3 NEEDLES' cinematographer Tom Harting deserves awards for the sheer magnificence of his images he captures on film, not only the majestic vistas of Africa and China but also the intimate moments such as Jin Ping's birthing. The musical score by Christophe Beck and Trevor Morris manages to find the atmosphere of each of the three stations of the cross Fitzgerald examines. The acting cast, both the gifted well-known actors as well as the smaller roles by unknowns in each location, is magnificent. If the film has a flaw it is in the unfortunate arena of avoiding preaching: watching and hearing the events is so very powerful that words of summation feel superficial and even insulting. But that is a small flaw in a film of wonder. Highly recommended. Grady Harp, December 06
Big Ideas And An Important Message In A Film That Failed To Emotionally Involve Me "3 Needles" is a well-intentioned, serious-minded film from Canadian filmmaker Thom Fitzgerald. While Fitzgerald has a following from his previous efforts "The Hanging Garden" and "Blood Moon," this is by far his most ambitious project. He has lined up a first rate roster of talent including Stockard Channing, Lucy Lui, Sandra Oh, Olympia Dukakis, Chloe Sevigny and Shawn Ashmore. Telling three stories revolving around the worldwide AIDS epidemic, "3 Needles" was shown on the festival circuit as an interwoven piece (in the style of "Traffic" or "Babel"). However, after middling reviews, it was divided into three separate stories. Released in major cities for Oscar consideration, it was also shown simultaneously as a Showtime premiere.
The first segment, set in China, stars Lucy Lui as a pregnant woman trafficking in the black market blood business. In a small rural village, we see the repercussions as HIV contaminated blood affects the supply. The second segment stars Shawn Ashmore as a Canadian porn star. Needing money, he continues to work in the business even after he has been infected with HIV. Stockard Channing plays his mother with a very unorthodox way of providing for them after he has been exposed as a health risk.
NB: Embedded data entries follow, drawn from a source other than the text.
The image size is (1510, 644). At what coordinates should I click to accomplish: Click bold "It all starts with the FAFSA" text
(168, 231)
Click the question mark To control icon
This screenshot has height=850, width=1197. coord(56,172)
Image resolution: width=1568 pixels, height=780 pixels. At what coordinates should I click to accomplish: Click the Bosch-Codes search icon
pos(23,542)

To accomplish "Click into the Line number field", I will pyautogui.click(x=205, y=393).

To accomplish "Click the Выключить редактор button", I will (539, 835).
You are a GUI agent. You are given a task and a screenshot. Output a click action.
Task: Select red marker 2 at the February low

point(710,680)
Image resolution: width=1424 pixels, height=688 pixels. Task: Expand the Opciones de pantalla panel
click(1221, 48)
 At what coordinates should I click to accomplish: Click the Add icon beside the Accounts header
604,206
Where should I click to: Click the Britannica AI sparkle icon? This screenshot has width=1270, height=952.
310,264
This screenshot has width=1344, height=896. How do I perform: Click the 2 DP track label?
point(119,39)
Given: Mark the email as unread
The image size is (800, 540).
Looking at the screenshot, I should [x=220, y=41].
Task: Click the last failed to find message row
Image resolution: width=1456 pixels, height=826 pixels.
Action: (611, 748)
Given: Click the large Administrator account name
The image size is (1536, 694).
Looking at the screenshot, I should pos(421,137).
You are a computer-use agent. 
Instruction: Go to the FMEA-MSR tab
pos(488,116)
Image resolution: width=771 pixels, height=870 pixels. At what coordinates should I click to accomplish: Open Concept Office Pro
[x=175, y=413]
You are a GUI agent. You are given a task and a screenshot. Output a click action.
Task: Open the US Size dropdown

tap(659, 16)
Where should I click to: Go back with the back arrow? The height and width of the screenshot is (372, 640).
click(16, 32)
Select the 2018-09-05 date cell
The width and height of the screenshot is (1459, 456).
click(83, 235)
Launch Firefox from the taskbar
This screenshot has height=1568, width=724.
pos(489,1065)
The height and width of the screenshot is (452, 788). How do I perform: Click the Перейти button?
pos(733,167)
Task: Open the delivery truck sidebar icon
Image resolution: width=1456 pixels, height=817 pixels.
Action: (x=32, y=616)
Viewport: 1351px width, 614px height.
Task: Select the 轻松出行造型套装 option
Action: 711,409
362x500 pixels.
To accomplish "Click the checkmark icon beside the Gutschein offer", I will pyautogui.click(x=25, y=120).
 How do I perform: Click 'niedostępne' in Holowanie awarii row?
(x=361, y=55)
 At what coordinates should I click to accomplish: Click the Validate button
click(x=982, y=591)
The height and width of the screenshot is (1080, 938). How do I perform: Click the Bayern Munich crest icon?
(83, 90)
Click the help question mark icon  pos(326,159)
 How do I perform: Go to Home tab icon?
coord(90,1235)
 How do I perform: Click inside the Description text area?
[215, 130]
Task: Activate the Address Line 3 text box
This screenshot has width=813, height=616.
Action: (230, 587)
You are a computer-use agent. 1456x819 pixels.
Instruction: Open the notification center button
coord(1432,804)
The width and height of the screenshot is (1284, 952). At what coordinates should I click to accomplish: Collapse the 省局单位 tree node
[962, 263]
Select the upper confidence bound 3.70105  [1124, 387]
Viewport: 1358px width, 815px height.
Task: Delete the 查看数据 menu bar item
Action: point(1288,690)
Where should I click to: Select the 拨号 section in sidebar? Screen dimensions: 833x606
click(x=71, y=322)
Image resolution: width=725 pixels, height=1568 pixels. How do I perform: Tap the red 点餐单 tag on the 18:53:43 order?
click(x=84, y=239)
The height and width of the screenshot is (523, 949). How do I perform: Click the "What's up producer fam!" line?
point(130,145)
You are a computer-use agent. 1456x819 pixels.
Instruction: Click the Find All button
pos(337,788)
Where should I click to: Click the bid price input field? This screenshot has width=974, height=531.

In the last third, Olympia Dukakis, Chloe Sevigny, and Sandra Oh play missionaries on assignment to help a hospital in Africa. They struggle to educate the local workers in facts, not superstitions, to help prevent the spread of the virus.
I admire the scope and the intent behind "3 Needles" very much. Obviously made as a "serious" film, I never think it's bad to use the film medium to educate on important matters. However, I felt "3 Needles" always kept me at arm's distance. For a film filled with such tragedy, such horrors--there was something of an emotional disconnect. I did find the stories interesting enough, but sadly--they never moved me. Part of the problem had to be the characters, they were limited in development. I was intrigued by what they were doing (because they make some controversial choices), but we're never allowed to understand the "why." With a little more depth, any one of these stories could have been a far more effective feature film. But, as is, the segments are a bit distant and the characters cryptic.
It doesn't help matters, however, that each sequence ends with a very obvious message. I had admired, at least, that each tale wasn't overtly "preachy"--but then as each came to a conclusion, so came the heavy-handed lesson (often delivered in an unnecessary voice-over by Dukakis). It's almost as if the film didn't trust you to make the necessary conclusion for yourself. There's no doubt that Fitzgerald is a talent, "3 Needles" is a grand stretch for him. But as I was left rather uninvolved by what was intended to be heartrending, this has to be called an interesting failure. I'd still recommend it--but its not the important document of our time that it hopes to be. 3 1/2 stars for good intentions and a great cast. KGHarris, 12/06.